**Records**:
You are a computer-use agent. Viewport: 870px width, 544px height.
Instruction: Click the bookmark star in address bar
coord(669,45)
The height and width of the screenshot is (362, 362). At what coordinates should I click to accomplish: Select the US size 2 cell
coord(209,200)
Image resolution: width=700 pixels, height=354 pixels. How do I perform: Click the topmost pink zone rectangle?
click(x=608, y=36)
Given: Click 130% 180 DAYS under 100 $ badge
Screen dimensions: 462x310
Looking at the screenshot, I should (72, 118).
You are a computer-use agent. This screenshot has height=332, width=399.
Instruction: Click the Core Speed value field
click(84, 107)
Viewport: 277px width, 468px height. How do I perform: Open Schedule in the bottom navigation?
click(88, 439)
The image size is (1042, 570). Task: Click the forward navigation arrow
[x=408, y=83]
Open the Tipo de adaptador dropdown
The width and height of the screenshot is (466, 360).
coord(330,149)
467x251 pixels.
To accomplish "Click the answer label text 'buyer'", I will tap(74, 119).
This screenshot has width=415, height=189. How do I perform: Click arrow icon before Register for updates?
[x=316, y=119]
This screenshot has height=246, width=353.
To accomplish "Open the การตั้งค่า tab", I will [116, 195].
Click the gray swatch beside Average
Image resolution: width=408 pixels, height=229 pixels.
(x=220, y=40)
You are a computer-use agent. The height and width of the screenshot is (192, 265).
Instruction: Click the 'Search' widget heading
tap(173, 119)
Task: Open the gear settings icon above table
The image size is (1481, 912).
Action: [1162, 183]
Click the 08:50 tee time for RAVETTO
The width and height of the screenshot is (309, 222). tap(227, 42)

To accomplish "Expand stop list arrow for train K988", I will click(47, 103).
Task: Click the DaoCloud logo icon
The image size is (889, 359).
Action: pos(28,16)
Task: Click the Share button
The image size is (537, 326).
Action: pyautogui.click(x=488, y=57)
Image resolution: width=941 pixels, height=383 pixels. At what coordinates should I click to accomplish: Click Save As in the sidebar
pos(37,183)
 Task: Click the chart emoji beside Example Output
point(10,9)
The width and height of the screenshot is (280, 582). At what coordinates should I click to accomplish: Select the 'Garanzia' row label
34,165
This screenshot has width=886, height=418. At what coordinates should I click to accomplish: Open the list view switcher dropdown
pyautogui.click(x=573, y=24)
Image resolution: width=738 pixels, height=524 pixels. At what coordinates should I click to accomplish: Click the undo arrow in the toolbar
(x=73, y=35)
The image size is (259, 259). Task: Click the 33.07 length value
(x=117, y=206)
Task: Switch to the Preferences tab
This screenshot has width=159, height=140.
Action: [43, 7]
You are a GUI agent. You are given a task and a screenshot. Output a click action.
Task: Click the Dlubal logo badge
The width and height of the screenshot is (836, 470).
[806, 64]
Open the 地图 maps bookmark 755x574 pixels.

**Problem requirements**: In the listing above, find each line containing "badge" and copy it.

**Solution to this problem**:
Given: Click 130% 180 DAYS under 100 $ badge
Task: Click the Dlubal logo badge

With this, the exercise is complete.